==== Exercise input ====
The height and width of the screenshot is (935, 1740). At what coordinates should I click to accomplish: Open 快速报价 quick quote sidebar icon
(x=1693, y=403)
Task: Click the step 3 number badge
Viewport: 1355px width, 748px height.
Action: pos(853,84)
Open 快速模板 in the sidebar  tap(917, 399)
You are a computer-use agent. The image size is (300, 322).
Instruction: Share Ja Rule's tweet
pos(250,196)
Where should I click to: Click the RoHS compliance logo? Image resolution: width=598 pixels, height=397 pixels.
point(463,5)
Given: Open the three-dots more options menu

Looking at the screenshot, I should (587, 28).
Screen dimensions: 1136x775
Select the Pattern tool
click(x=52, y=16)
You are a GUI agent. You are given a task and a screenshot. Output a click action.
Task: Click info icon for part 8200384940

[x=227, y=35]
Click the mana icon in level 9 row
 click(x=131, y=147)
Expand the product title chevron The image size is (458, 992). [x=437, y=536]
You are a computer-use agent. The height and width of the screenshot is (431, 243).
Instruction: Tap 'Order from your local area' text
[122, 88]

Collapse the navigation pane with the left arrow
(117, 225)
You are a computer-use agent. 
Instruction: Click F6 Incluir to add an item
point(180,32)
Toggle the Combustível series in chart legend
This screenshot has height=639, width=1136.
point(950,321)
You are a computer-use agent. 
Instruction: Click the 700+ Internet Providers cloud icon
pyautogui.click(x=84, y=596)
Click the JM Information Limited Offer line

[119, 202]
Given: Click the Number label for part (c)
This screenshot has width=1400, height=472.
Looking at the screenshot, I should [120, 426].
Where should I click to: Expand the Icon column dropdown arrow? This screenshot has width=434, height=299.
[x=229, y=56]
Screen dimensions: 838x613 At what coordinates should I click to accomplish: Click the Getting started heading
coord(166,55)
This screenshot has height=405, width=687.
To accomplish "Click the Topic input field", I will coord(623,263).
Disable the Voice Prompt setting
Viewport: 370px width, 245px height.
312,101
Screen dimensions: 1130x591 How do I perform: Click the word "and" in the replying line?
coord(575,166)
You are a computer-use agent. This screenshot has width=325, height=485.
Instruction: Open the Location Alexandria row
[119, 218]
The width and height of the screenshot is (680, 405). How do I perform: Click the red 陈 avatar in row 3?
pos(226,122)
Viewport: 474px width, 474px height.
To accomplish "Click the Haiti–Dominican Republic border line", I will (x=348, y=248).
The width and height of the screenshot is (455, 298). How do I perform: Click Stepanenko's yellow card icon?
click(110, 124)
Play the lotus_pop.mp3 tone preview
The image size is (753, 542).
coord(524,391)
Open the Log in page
====
§ What to produce: Reply with nothing but the number of lines in the data that include the word "agent".

§ Solution: 6